Very sad. There’s no cure. Doctors can only mitigate some of the symptoms.
He needs a new drug.
He’s a bright guy, he scored 800 on his math SAT.
"...Huey Lewis..."
I have 2 close friends who both have it to one extent or another. One of them isn’t too badly affected, but until it got under control, the other one would be literally unable to even sit up without vomiting from the vertigo.
Not pretty...
Alan Shepard found a cure, for himself at least:
In 1969, he checked himself into a Los Angeles hotel under a pseudonym to undergo a new and, at the time, risky operation to correct his inner ear condition. The surgeon successfully implanted a small tube in his inner ear to drain the fluid away.
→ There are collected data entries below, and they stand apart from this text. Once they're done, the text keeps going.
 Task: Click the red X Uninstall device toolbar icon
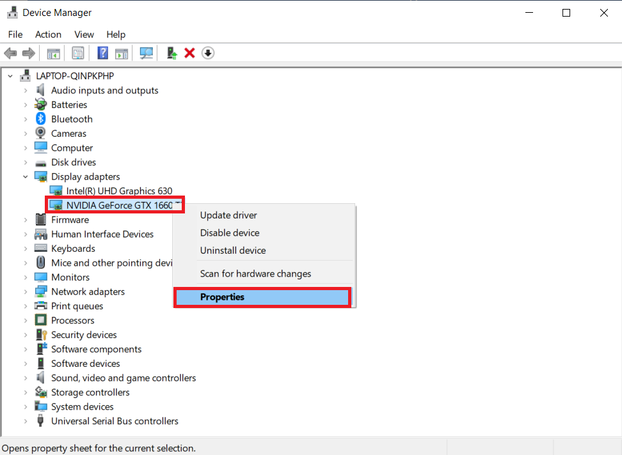(x=189, y=53)
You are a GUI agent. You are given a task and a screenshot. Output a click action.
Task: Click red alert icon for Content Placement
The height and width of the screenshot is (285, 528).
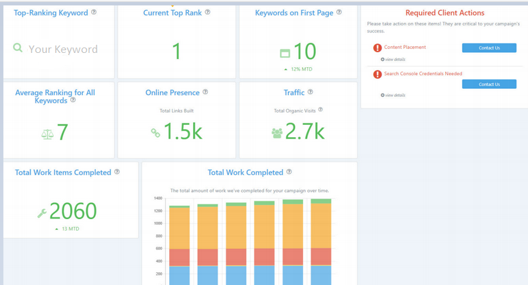pos(377,48)
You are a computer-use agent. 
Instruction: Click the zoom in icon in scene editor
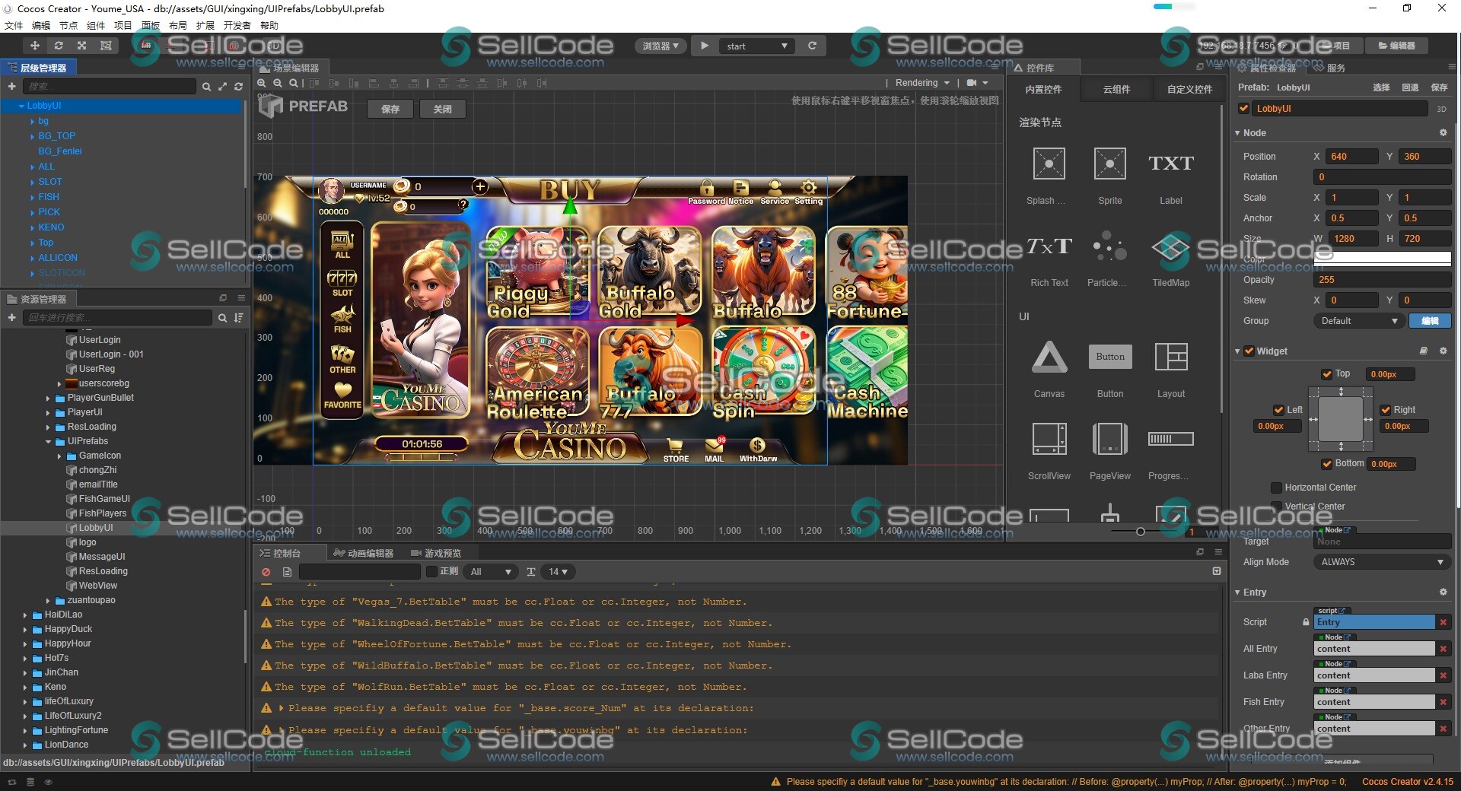pos(263,83)
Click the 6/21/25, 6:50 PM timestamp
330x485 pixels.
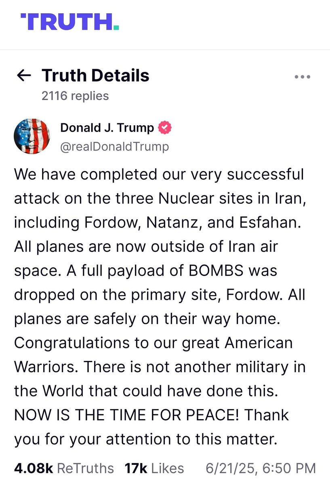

“I finally found a gent who corrected my ear problem surgically, and after Nasa looked at me for perhaps a year, they decided that I was well enough to fly again,” Shepard explained in 1991.
A close relative developed Meneire’s, his doctor told him it was likely related to constant high-decimal exposure he received during military service, including Desert Storm. severe symptoms but he got completely under control by cutting down on salt and cutting caffeine out completely, along with getting his diet under wraps in general. One of his friends also developed Meniere’s and hasn’t been able to mitigate it at all. Tough thing to live with.
My wife was struck by men years disease approximately 8 years ago. For a year-and-a-half she had vertigo nausea and the other symptoms that have been discussed.
She washed her diet religiously especially her salt and caffeine. She hasn’t been struck by nausea now for over 5 years although she occasionally has bouts of dizziness. She has to avoid spinning ceiling fans and flickering fluorescent lights as these trigger dizziness.
Al Shepard’s surgery for his Meniere’s syndrome allowed him to get back on flight status and go to the moon on Apollo 14. Dr William House performed the surgery in 1968 and NASA doctors cleared Shepard to return to space in 1970. According to Dr House, this surgery does not cure Meniere’s. It just relieves the symptoms.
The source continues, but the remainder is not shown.